[Work to complete]: Render the items below as a numbered list, leaving out any blank lines.

[Start of section]

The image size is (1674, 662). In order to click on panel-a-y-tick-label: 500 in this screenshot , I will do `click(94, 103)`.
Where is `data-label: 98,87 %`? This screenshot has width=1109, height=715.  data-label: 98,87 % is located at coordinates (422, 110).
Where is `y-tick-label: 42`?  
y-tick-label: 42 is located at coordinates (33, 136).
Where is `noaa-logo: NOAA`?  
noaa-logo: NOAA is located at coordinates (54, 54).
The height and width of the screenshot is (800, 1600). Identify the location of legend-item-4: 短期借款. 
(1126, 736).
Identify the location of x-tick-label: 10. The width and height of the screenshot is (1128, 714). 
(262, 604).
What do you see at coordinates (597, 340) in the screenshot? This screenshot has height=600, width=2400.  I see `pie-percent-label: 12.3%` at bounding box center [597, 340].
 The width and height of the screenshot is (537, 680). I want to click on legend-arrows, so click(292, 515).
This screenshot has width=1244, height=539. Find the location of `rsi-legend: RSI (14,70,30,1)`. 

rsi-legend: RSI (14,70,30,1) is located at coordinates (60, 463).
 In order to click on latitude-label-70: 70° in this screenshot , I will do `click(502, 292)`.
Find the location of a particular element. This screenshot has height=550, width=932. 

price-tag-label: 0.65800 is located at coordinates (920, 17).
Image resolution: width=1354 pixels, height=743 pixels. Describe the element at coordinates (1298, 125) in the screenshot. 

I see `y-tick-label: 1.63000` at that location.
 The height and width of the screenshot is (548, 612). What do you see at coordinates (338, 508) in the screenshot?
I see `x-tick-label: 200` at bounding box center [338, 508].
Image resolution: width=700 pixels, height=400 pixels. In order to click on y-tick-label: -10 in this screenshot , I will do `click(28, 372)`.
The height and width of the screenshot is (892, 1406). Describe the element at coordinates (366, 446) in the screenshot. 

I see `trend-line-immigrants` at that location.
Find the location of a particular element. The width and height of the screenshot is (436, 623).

[End of section]

[Response area]:
1. The image size is (1674, 662). In order to click on panel-a-y-tick-label: 500 in this screenshot , I will do `click(94, 103)`.
2. Where is `data-label: 98,87 %`? This screenshot has width=1109, height=715.  data-label: 98,87 % is located at coordinates (422, 110).
3. Where is `y-tick-label: 42`?  
4. y-tick-label: 42 is located at coordinates (33, 136).
5. Where is `noaa-logo: NOAA`?  
6. noaa-logo: NOAA is located at coordinates (54, 54).
7. The height and width of the screenshot is (800, 1600). Identify the location of legend-item-4: 短期借款. 
8. (1126, 736).
9. Identify the location of x-tick-label: 10. The width and height of the screenshot is (1128, 714). 
10. (262, 604).
11. What do you see at coordinates (597, 340) in the screenshot? This screenshot has height=600, width=2400.  I see `pie-percent-label: 12.3%` at bounding box center [597, 340].
12.  The width and height of the screenshot is (537, 680). I want to click on legend-arrows, so click(292, 515).
13. This screenshot has width=1244, height=539. Find the location of `rsi-legend: RSI (14,70,30,1)`. 
14. rsi-legend: RSI (14,70,30,1) is located at coordinates (60, 463).
15.  In order to click on latitude-label-70: 70° in this screenshot , I will do `click(502, 292)`.
16. Find the location of a particular element. This screenshot has height=550, width=932. 
17. price-tag-label: 0.65800 is located at coordinates (920, 17).
18. Image resolution: width=1354 pixels, height=743 pixels. Describe the element at coordinates (1298, 125) in the screenshot. 
19. I see `y-tick-label: 1.63000` at that location.
20.  The height and width of the screenshot is (548, 612). What do you see at coordinates (338, 508) in the screenshot?
21. I see `x-tick-label: 200` at bounding box center [338, 508].
22. Image resolution: width=700 pixels, height=400 pixels. In order to click on y-tick-label: -10 in this screenshot , I will do `click(28, 372)`.
23. The height and width of the screenshot is (892, 1406). Describe the element at coordinates (366, 446) in the screenshot. 
24. I see `trend-line-immigrants` at that location.
25. Find the location of a particular element. The width and height of the screenshot is (436, 623).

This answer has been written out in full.